Gavrish’s fate remains unknown. In 2014 his granddaughter resumed the search for him in different forums but to no success. After giving his testimony, he was likely recruited to a Soviet penal unit — as happened to many prisoners of war who returned to the Soviet Union and were suspected of surrendering or treason — and died in 1945. Information about his fate was never relayed to his family.
Gavrish stressed in the document the functionaries at the camp were German and Polish. Reporting on the document, Russian media chose to focus on the reports of Poles being involved in the horrors of Auschwitz. However, historians note that the release of the documents wasn’t done in pursuance of historic justice, but rather as an attempt to take revenge on Poland for its persistent support for Ukraine in its ongoing conflict with Russia and for sending tanks to its war-ravaged neighbor.
Academic institutes who work to collect records of the Holocaust say that “Russia is unwilling to talk about war crimes of countries who are cooperating with them. Russian archives are the hardest to enter in Europe, so they didn’t release the report to encourage research and discussion.”
Alex Tenzer, a social activist and descendant of Holocaust survivors, says that “ever since the begging of the invasion of Ukraine Russia is releasing documents in order to prove the Polish and Ukrainians as pariahs. It’s upsetting that Russia released this document only now and is using it out of political necessity.”
Tenzer demanded that “Russia should every testimony it has. We can’t allow the memory of the Holocaust to become a political game. The arrival of Russian testimonies to Yad Vashem will aid in studying the Holocaust and allow thousands of families to know the fate of their loved ones.”
Yad Vashem archive manager Masha Pollak-Rosenberg, warns that the Russian officer’s testimony should be read “carefully.” She adds that Soviet prisoners who were captured by the Nazis were interrogated and often suspected of aiding the enemy. “Many of them were sent to the gulags or to penal battalions, who were used as cannon fodder.”
She adds the testimony could have been an attempt by the officer to save himself. “Testimonies from captives and prisoners don’t add any new information. Soviet inquires also detailed details from death camps and testimonies of captives held there.”

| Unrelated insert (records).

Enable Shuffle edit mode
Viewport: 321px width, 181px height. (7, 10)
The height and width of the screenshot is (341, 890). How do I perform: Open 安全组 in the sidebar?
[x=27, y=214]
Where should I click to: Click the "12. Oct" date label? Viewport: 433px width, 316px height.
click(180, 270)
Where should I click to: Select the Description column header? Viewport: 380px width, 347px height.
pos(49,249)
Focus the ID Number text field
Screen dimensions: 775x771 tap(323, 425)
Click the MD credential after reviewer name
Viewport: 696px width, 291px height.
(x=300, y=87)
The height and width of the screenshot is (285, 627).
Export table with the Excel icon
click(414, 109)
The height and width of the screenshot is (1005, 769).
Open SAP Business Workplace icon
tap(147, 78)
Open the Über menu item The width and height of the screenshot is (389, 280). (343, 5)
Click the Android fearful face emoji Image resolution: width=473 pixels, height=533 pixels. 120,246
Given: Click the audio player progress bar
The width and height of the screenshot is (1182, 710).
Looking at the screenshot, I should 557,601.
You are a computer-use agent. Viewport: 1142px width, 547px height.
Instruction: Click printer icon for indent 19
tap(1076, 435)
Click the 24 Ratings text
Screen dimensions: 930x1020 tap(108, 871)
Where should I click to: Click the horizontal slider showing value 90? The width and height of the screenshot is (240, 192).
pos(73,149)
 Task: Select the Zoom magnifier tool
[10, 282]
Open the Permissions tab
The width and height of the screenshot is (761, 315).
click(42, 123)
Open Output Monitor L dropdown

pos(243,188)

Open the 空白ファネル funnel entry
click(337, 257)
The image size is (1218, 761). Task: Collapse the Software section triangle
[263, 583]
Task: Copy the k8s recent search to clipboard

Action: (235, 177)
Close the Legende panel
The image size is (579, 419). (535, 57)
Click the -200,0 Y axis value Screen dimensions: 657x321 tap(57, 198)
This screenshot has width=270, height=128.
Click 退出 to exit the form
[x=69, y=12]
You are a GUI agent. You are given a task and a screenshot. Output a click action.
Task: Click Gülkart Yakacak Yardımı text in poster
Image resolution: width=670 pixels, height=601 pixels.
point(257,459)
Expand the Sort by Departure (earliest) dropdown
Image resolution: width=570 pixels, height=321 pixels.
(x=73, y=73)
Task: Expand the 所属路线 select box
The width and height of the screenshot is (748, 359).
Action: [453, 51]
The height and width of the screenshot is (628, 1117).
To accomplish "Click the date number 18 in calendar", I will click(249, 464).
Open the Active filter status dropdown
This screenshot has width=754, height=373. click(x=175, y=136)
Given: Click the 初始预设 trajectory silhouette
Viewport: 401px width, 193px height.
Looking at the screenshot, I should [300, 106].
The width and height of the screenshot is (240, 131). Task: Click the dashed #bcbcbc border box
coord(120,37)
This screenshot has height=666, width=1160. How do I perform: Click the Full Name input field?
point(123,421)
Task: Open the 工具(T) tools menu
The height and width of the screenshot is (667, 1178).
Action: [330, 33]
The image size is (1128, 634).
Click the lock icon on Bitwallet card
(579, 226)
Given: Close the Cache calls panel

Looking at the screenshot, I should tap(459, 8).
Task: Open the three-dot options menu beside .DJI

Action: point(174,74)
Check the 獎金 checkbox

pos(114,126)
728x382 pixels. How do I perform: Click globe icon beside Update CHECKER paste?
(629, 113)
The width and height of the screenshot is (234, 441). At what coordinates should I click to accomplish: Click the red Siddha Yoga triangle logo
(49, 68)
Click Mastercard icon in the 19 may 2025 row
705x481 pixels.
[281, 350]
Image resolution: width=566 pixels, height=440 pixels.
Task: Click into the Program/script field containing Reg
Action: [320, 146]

Pollak-Rosenberg also explains that Russia had released a statement to the Allies detailing the death of Jews by the Nazis, even naming Babi Yar, where thousands of Jews were killed. “Does this change history? No, the West saw this statement as a Soviet move in order to begin an offensive on Germany.”
According to Pollak-Rosenberg Jews in the U.S. have also pushed for the U.S. and UK to get involved, however, the greater aspects of the war led Allied forces to ignore the murders, not launching a front in Europe before 1944.
“Are the Soviet Union and others aware of it? Yes. Does it change their priorities? No, the war is fought only in strategic positions marked by the Allies.”
She adds that Gavrish’s testimony adds to the list of Nazi camp prisoners who survived. “There are many similar testimonies that are published for many years. We need to contextualize published material by Russia over the last year with the current event and ongoing war.”